“What are you doing?” I asked Miss8. I like to give them a chance to concoct a dumb excuse before I rip a fart up them.
“I’m eating dinner while I’m playing on my laptop,” she answered matter-of-factly.
Not being blind, I knew that much. I reviewed what I’d said and realised my mistake.
“You aren’t allowed to eat dinner in the lounge room or while you’re on your laptop,” I said. “So why are you?
“It’s okay, Daddy,” my eight year old daughter assured me. “I’m an aunty now which means I’m an adult, so I’m allowed to.”
As of yesterday, our house is brimming with freshly made Aunties and an Uncle. Our eldest daughter has rather cleverly blessed this family with its first grandchild – a beautiful, healthy, to-be-much-loved baby boy, GrandsonO (name subject to change).

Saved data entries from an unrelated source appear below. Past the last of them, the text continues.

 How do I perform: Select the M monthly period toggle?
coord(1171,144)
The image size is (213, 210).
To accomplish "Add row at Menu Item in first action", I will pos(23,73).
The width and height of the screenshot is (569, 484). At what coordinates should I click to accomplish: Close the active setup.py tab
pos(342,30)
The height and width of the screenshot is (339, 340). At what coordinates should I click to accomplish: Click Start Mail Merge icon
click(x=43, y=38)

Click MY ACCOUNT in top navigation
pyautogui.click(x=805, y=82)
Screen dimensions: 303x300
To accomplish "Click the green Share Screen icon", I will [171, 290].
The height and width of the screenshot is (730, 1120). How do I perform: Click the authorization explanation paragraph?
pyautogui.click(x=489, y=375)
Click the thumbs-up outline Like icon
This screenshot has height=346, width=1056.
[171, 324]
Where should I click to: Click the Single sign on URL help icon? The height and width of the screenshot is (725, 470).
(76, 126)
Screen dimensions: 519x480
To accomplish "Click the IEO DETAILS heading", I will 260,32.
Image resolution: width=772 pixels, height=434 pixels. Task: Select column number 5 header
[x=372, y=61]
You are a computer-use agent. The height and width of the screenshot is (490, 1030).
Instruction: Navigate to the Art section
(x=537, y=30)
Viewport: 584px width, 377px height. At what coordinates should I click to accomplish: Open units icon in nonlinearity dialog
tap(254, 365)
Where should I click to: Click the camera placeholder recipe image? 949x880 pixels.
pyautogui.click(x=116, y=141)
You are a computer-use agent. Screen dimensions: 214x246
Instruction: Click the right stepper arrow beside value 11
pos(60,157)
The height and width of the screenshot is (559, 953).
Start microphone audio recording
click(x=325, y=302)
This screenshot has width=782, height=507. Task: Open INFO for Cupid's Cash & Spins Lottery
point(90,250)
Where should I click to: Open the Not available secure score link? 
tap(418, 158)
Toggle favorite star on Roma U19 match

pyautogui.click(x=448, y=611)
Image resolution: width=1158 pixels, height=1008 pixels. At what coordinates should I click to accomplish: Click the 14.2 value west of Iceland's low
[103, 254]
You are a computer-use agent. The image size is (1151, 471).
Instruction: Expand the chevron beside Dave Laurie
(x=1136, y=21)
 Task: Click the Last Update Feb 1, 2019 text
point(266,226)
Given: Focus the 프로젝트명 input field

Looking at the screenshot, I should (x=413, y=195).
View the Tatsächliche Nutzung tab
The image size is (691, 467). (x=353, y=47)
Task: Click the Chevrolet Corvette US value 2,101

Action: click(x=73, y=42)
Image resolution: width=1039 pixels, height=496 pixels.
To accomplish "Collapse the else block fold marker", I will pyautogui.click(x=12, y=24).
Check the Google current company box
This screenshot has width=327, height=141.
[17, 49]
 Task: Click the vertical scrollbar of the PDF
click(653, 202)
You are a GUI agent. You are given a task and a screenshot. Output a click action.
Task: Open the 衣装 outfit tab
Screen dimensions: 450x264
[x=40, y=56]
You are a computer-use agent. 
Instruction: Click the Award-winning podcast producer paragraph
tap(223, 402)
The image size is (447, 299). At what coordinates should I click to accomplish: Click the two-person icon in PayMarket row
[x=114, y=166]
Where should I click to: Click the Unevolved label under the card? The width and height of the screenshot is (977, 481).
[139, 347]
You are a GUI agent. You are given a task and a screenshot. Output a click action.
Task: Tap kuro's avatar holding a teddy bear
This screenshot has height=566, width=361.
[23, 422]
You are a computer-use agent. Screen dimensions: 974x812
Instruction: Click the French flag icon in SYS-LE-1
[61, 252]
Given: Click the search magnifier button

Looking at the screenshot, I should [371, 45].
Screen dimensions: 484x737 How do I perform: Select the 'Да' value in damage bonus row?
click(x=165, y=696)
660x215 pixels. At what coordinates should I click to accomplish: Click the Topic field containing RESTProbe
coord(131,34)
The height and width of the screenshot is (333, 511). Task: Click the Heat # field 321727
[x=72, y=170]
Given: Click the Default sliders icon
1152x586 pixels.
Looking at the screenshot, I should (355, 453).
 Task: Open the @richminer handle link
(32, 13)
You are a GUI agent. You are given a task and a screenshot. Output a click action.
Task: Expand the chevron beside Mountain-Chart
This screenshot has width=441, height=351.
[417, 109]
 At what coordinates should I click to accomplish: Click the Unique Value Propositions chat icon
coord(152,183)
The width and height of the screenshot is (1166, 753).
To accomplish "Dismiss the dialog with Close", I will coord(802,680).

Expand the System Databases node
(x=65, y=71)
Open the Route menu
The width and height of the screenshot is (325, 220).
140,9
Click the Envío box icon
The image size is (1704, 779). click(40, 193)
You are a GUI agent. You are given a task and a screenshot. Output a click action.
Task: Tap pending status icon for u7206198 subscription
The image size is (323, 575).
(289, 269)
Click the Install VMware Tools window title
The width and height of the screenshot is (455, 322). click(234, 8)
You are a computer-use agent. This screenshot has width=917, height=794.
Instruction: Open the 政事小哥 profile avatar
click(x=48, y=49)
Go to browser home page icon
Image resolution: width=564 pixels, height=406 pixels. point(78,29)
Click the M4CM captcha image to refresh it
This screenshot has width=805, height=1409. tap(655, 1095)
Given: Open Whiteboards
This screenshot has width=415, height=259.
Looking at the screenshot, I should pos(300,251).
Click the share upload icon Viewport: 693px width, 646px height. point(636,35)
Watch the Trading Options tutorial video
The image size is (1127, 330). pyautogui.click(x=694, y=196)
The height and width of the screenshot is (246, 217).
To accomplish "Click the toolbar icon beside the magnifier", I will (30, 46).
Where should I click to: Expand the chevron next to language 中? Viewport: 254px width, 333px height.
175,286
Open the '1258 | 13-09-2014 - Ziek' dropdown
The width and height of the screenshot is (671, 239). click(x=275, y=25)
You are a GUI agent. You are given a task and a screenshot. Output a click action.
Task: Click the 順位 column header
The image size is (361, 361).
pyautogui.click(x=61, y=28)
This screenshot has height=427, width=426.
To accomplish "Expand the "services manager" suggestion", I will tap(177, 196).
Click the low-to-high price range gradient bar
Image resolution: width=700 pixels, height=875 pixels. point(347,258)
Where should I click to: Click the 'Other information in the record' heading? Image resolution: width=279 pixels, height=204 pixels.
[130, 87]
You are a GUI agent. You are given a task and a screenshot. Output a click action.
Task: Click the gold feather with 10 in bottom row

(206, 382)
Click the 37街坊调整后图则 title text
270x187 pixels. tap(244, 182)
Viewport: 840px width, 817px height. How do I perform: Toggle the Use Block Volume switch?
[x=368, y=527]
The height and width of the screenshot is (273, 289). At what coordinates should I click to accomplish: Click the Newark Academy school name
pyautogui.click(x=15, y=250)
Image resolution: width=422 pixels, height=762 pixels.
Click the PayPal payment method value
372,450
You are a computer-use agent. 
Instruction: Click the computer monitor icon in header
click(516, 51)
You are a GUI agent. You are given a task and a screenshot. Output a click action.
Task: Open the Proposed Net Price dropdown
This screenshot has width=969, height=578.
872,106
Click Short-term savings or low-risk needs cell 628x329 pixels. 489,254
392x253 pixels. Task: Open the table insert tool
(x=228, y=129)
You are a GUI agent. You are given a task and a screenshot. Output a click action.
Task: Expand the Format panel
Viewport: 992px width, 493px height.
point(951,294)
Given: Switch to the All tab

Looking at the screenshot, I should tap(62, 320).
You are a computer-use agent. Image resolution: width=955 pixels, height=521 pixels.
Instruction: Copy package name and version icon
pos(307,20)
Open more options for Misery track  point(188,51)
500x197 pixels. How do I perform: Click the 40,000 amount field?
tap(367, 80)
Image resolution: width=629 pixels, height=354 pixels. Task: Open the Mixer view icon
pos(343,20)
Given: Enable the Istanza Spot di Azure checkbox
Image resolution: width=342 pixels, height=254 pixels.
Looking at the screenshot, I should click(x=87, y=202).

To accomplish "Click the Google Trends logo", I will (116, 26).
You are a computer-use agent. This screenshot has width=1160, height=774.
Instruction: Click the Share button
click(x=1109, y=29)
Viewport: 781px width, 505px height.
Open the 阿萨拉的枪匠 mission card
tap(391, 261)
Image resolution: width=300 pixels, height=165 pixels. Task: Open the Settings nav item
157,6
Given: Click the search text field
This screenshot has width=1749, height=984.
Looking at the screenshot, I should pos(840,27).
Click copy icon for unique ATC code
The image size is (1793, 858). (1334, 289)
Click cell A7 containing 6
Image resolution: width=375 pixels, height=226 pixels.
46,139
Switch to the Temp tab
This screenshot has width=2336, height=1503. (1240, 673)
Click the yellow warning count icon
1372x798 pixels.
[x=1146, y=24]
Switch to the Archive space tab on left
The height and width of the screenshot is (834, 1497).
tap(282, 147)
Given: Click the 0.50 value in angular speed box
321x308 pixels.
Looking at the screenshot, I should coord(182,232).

And while the kids have been running around the house for months calling each other Uncle and Auntie whoever, it’s been a bit more of a journey for Tracey and I to come up with our titles.
Over the years I’ve occasionally wondered about becoming a grandparent and almost always become fixated on what I’ll be called. Granddad, Grandpa or the more formal, Grandfather? Gramps? Pa, Poppy, Poppa? I’ve mentally tried them all on, so you’d think I’d have had it sorted early on, but I didn’t really know which way I was going until the little fellow arrived. And then it was suddenly so simple.
“I’m going to be a Pop,” I announced to my kids yesterday. Tracey says it’s because I’m an old fart, but the truth is I’m sort of honouring my Dad’s stepfather who, because both my grandfathers had passed before I got to be introduced properly, was my only male grandparent growing up. It feels like a nice salute to his taking on four unruly boys and shaping them into my Dad and my Uncles. Or maybe they started out fine and he made them unruly. Either way.
Tracey had a similar idea in keeping it sort of traditional.
“I’m a Grandma,” she said, “because that’s what both mine were called and I miss my Grandma Mac.”
I guess people can name themselves whatever they want for whatever reason, but these are ours: Grandma and Pop.
Funnily enough, earlier in the year when Miss21 phoned and told us she was pregnant I firstly mentally did the whole OMG I’M GOING TO BE A FRIGGIN’ GRANDPARENT! Am I old enough? Do I look old enough? Of course I don’t. No one will believe me!
Then, of all things, I started to worry about telling my parents. I’m 48, for Pete’s sake!! Plus I was thinking I hope they don’t get mad because she’s not married, followed very quickly by I hope they don’t want to get married because we sure can’t afford that this year.
I also chuckled a lot at the idea of having a 3 yr old who was about to become an Auntie.
“I suspect you’ll want me to help pick names,” I remember saying to Miss21. She declined. It didn’t stopped me.
That was all months ago. And now here we are with a beautiful baby boy added to our ranks. The only thing is we’re at day two now and they still haven’t made a decision on what to call him.
I’m blaming myself.
‘It’s because I recently threw Severus into the mix, isn’t it?’ I texted her last night.
Mishi, you clever, clever girl, you have done so well! You will rock this mothering caper. You have the most beautiful little man there and we can’t wait to meet him. You’re going to be a wonderful parent and never forget, despite the whole of Australia being between our two homes, you only need to ask. We’re only a phone call or even a plane trip away.
Seriously, I can nap at your place just as easily as ours.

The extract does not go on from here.